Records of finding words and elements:
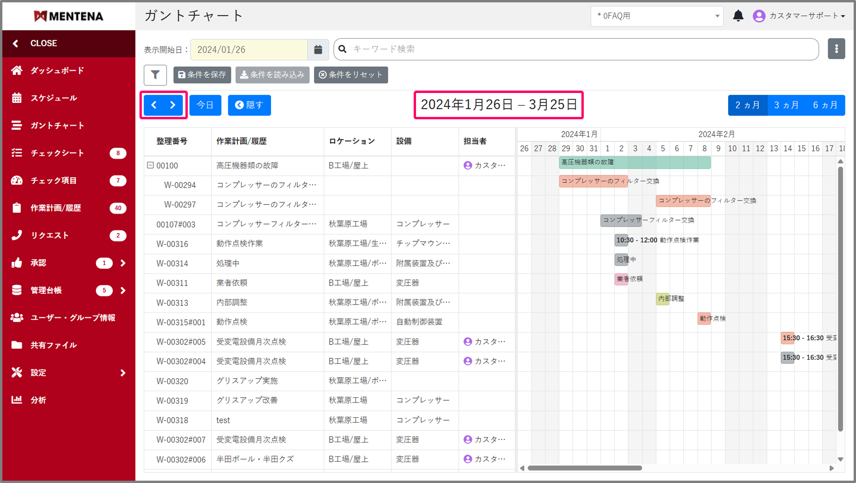Open the 0FAQ用 dropdown selector

click(x=656, y=16)
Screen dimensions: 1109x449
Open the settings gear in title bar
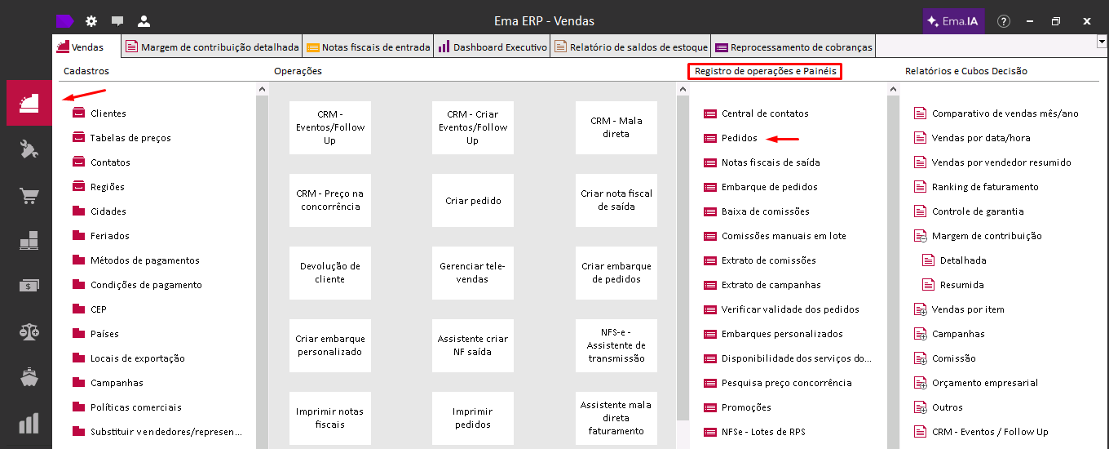[91, 21]
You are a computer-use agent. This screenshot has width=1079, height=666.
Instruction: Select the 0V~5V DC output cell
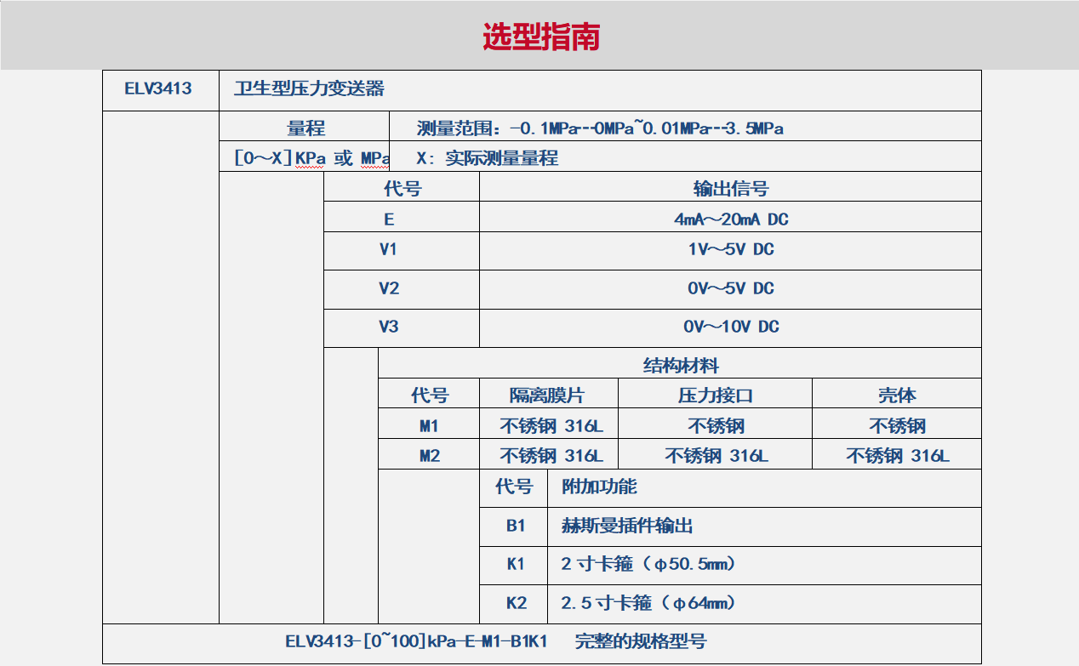(x=730, y=288)
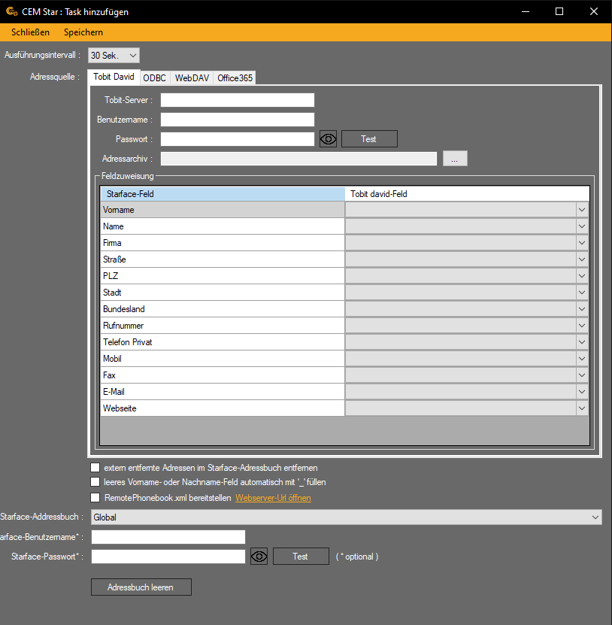The height and width of the screenshot is (625, 612).
Task: Switch to the ODBC tab
Action: [155, 77]
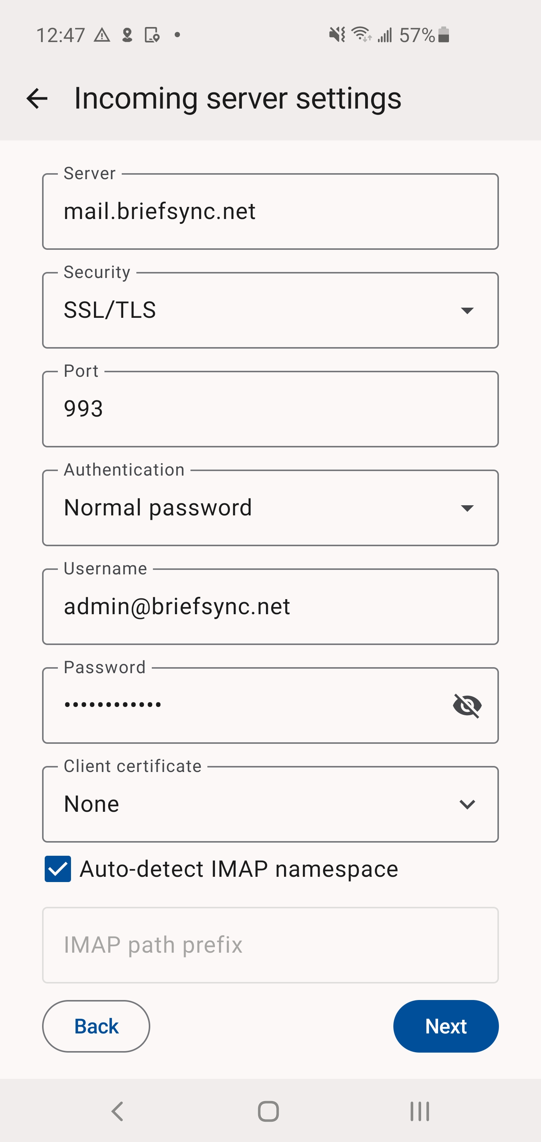Tap the Port field showing 993

(x=270, y=409)
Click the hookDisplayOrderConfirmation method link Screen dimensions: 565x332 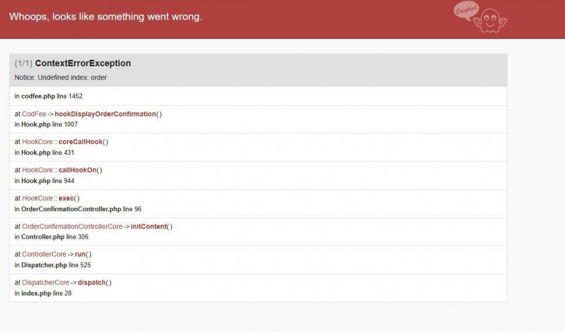click(x=105, y=114)
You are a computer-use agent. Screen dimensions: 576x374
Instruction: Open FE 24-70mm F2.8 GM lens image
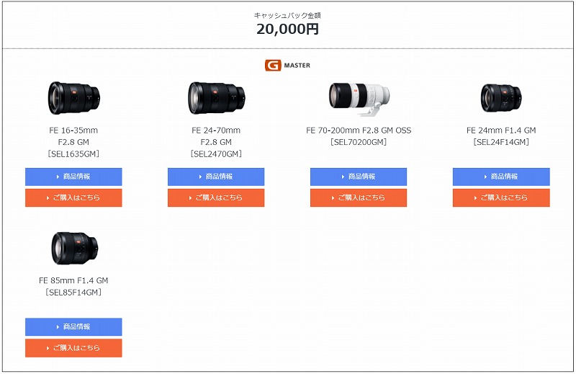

# [Aim of the task]
Write out the records again word for word, starting with the line that contains "You are a computer-use agent. Screen" and going on through the end of the records. Leave the pictures out of your answer.

# [Answer to this task]
You are a computer-use agent. Screen dimensions: 576x374
Instruction: Open FE 24-70mm F2.8 GM lens image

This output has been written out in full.